Orta şiddetli aktiviteler sırasında kişi konuşabilir fakat şarkı söyleyemez. Hızlı yürümek, düşük tempolu koşular, dans etmek, ip atlamak, yüzmek, masa tenisi oynamak, yavaş tempoda bisiklet sürmek vb. orta şiddetli aktivite örnekleridir.

Yüksek şiddetli aktiviteler sırasında kişi, aktivite sırasında nefesi kesilmeden birkaç kelimeden fazlasını konuşamaz. Tempolu koşu, basketbol, futbol, voleybol, hentbol ve tenis oynamak, step-aerobik derslerine katılmak, tempolu dans etmek vb. yüksek şiddetli aktivite örnekleridir.

Fiziksel aktivitenin arttırılması sadece bireysel değil toplum tabanlı, çok sektörlü, multidisipliner ve kültürel yaklaşım gerektirmektedir. Bu nedenle toplumun obezite ile mücadele konusunda bilgi düzeyini artırmak, yeterli ve dengeli beslenme ve düzenli fiziksel aktivite alışkanlığı kazanmasını teşvik etmek ve böylece ülkemizde obezite ve obezite ile ilişkili hastalıkların (kalp-damar hastalıkları, diyabet, bazı kanser türleri, hipertansiyon, kas-iskelet sistemi hastalıkları vb.) görülme sıklığını azaltmak amacıyla Bakanlığımız tarafından Türkiye Sağlıklı Beslenme ve Hareketli Hayat Programı hazırlanmış ve uygulanmaktadır. Programda toplumda fiziksel aktivitenin önemi ve sağlık üzerine etkileri hakkında farkındalık oluşturmak amacıyla fiziksel aktivite ile ilgili özel günlerin kutlanması da yer almaktadır.
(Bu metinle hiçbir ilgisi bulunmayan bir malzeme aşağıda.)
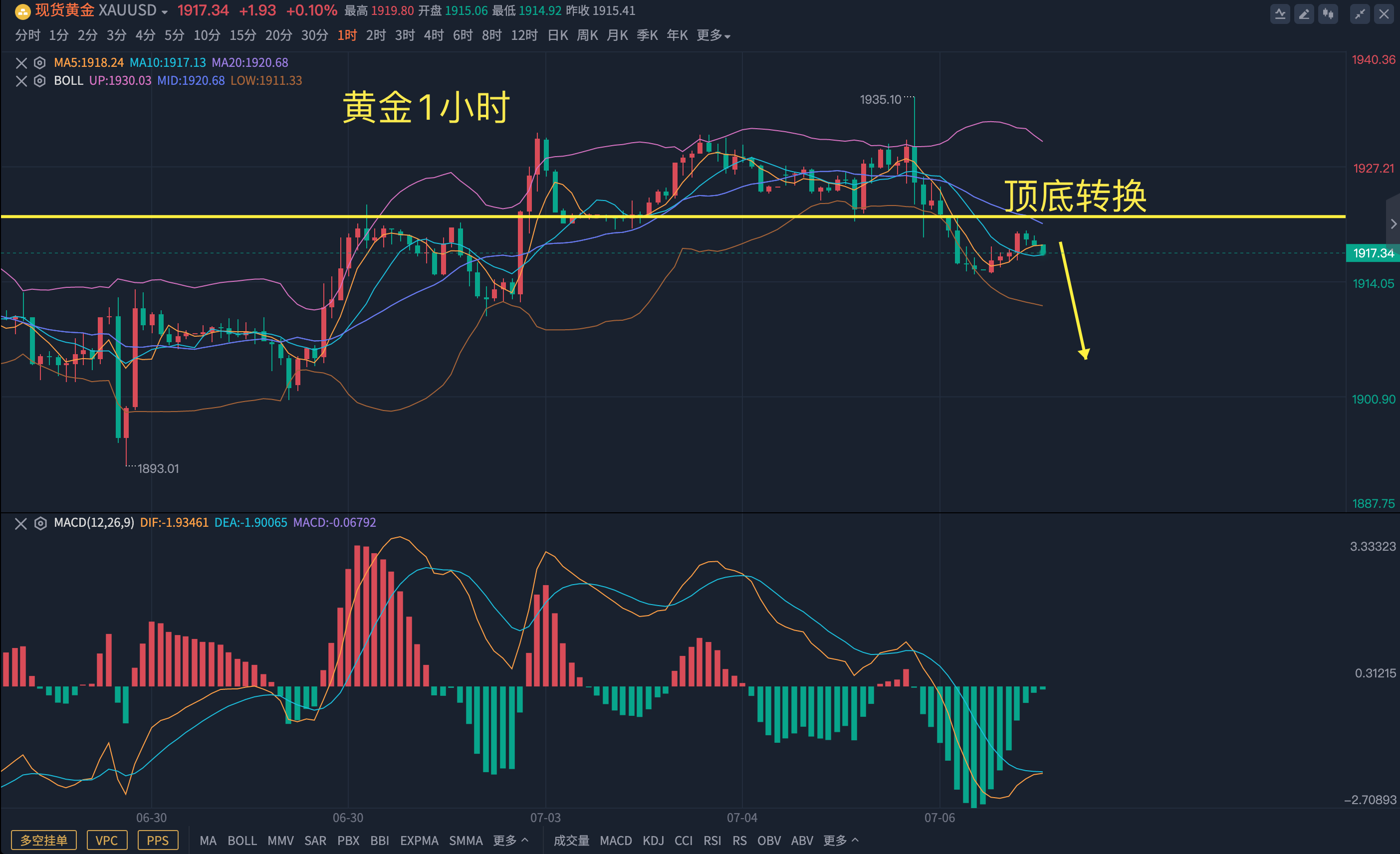The width and height of the screenshot is (1400, 854).
Task: Open BOLL indicator settings gear icon
Action: (x=40, y=81)
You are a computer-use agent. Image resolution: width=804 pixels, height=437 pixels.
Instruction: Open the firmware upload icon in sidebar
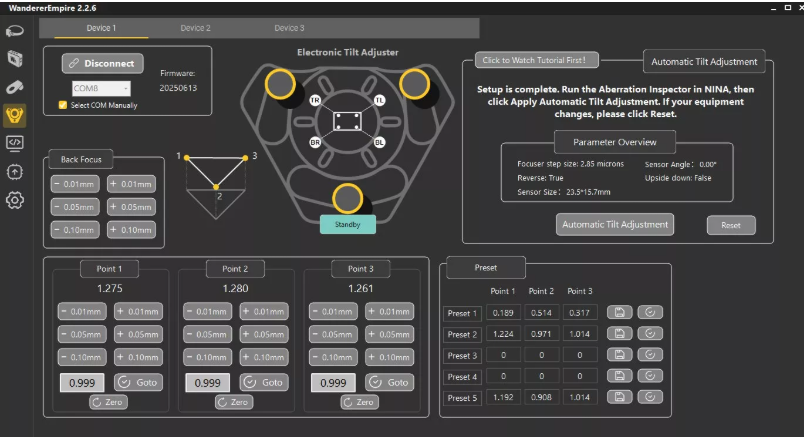pos(16,171)
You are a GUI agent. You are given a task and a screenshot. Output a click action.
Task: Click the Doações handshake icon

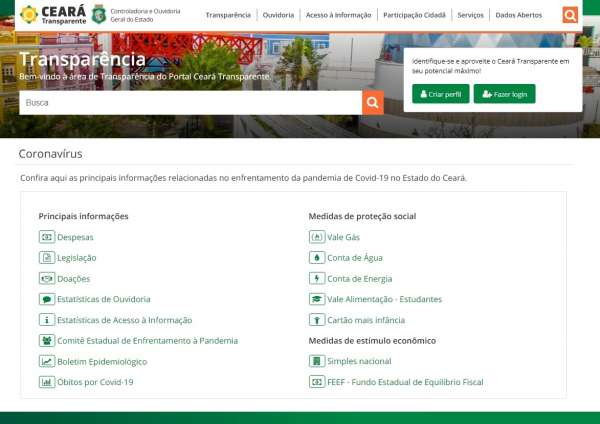coord(47,278)
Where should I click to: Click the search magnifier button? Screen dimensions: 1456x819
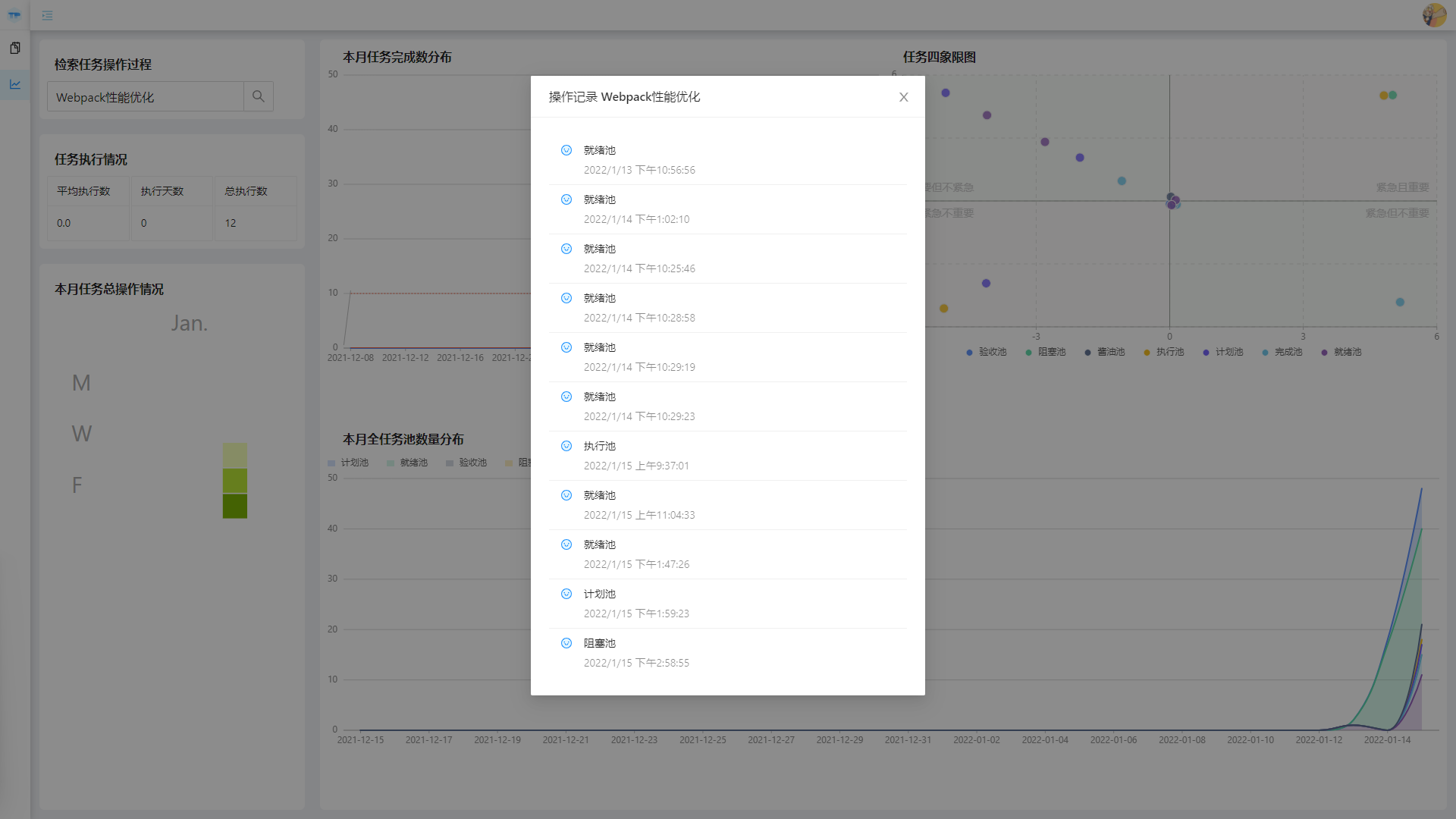258,96
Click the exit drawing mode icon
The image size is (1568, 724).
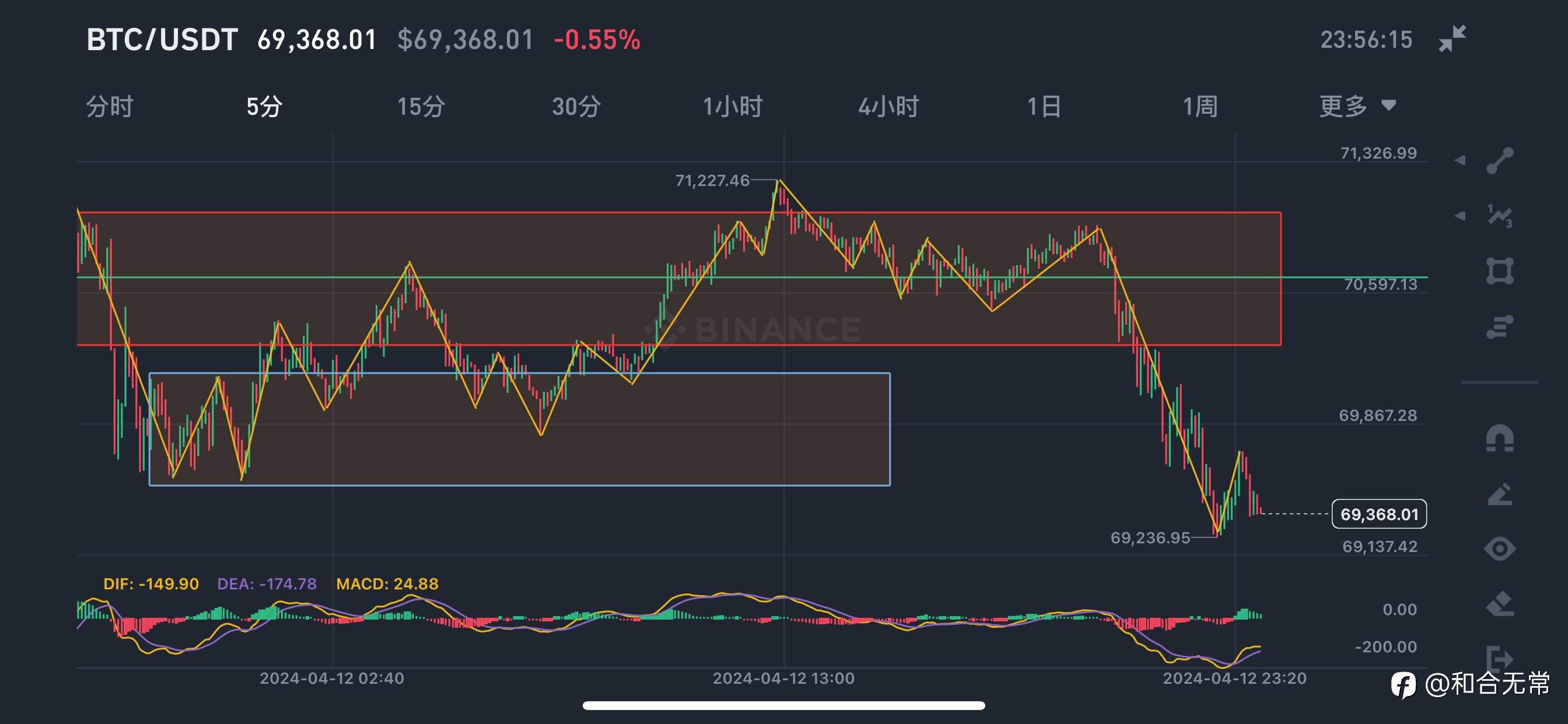(1499, 658)
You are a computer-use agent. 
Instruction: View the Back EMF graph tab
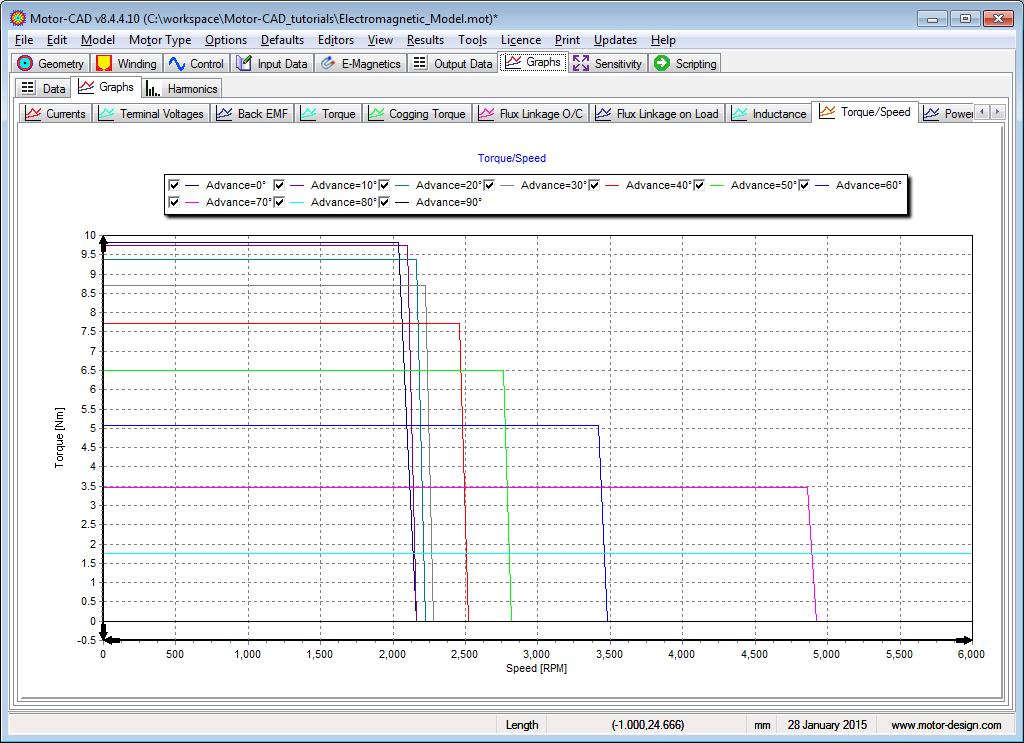tap(252, 114)
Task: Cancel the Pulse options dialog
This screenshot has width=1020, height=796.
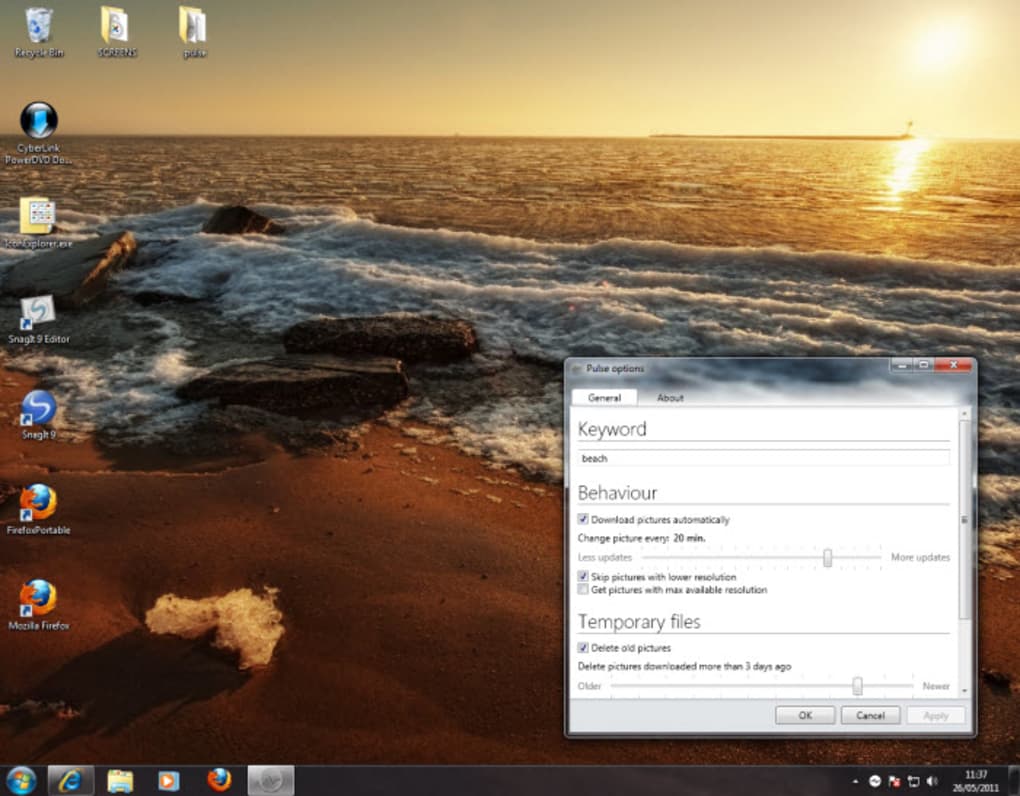Action: pos(870,715)
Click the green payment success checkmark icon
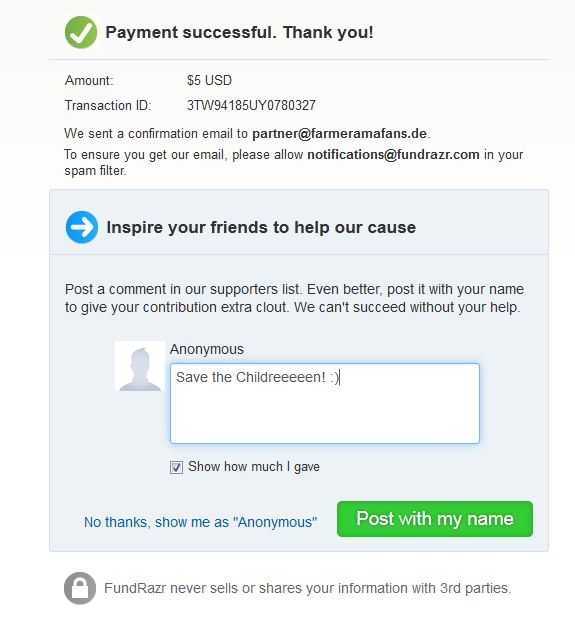Viewport: 575px width, 637px height. (x=81, y=32)
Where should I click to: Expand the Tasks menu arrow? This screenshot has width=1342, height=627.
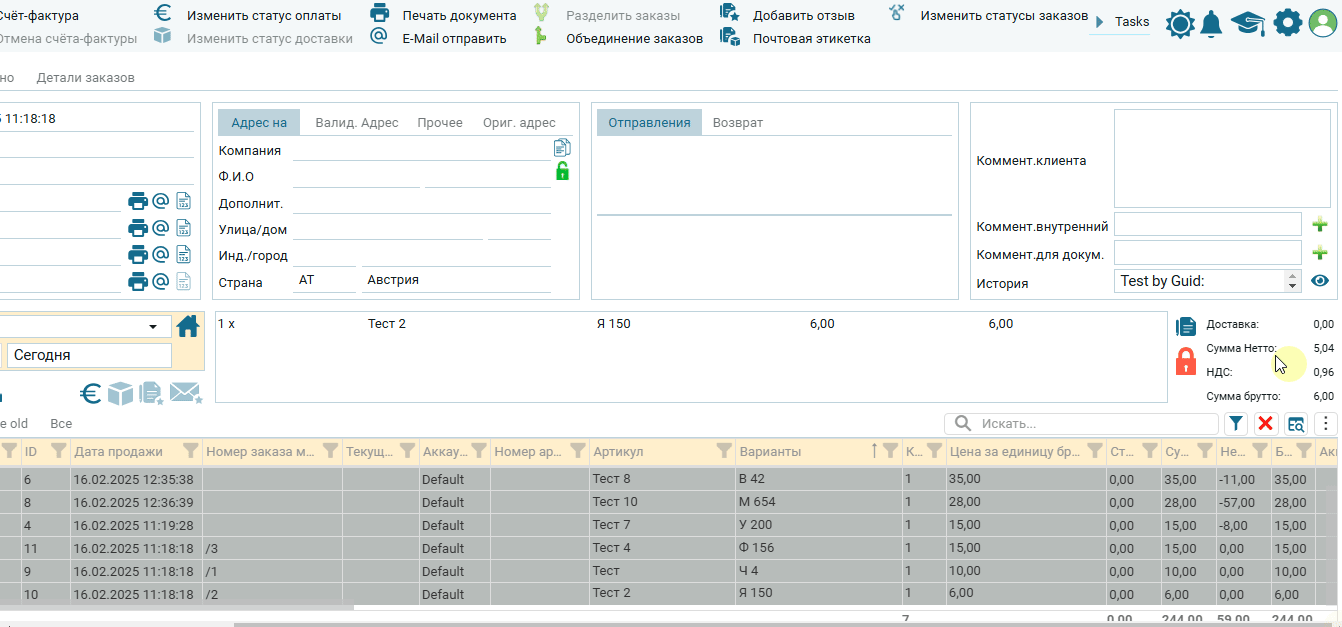tap(1100, 22)
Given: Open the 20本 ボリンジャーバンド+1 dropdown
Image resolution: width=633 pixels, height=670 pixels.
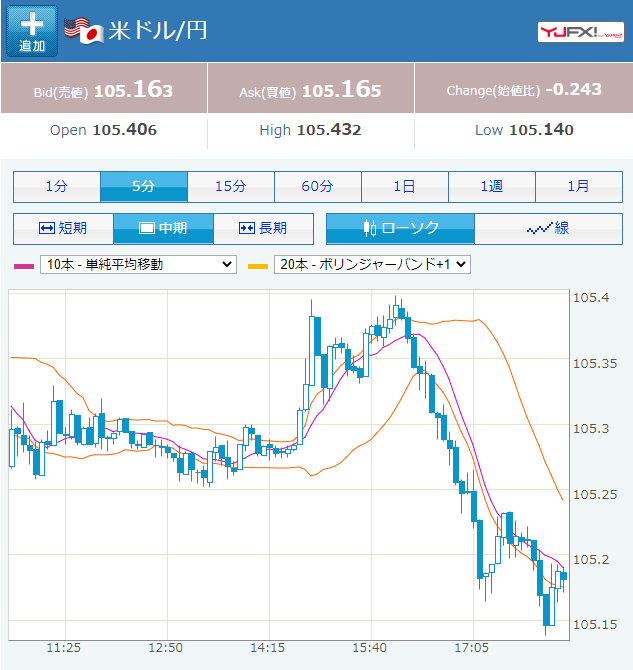Looking at the screenshot, I should (372, 264).
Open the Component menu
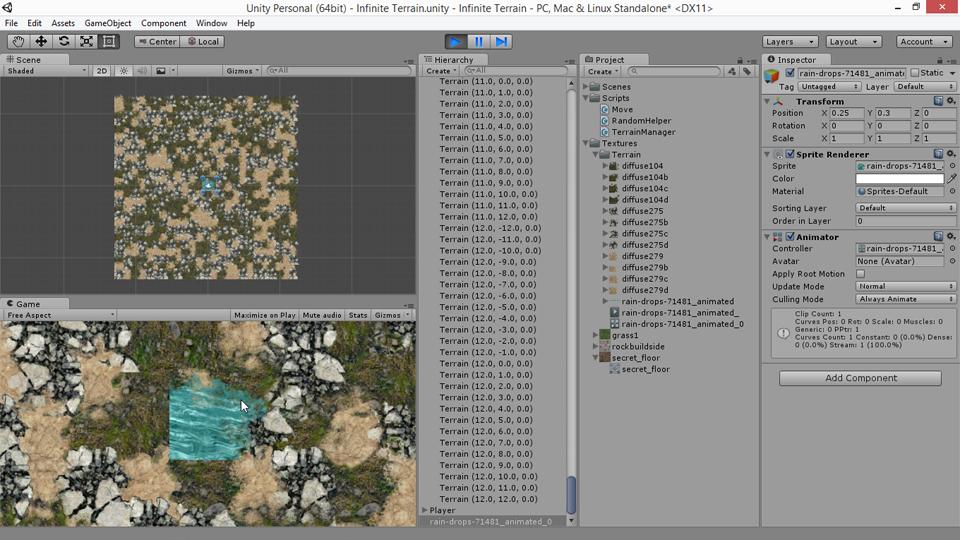Image resolution: width=960 pixels, height=540 pixels. click(x=163, y=23)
10 Mayıs Dünya Sağlık Örgütü tarafından bulaşıcı olmayan hastalıkların önlenmesinde fiziksel aktivitenin yararları konusunda toplum bilincini oluşturmak, iyi uygulamalara dikkat çekmek ve fiziksel aktivitenin yararlarını savunmak, yaşamın her alanında ve her yerde (okul, ev, işyeri vb.) toplum genelinde fiziksel aktiviteye katılımı arttırmak, sağlıklı davranışları ve yaşam tarzlarını teşvik etmek için “Sağlık İçin Hareket Et Günü” olarak belirlenmiştir. Bu kapsamda 10 Mayıs her yıl 81 ilimizde düzenlenen çeşitli etkinliklerle kutlanmaktadır.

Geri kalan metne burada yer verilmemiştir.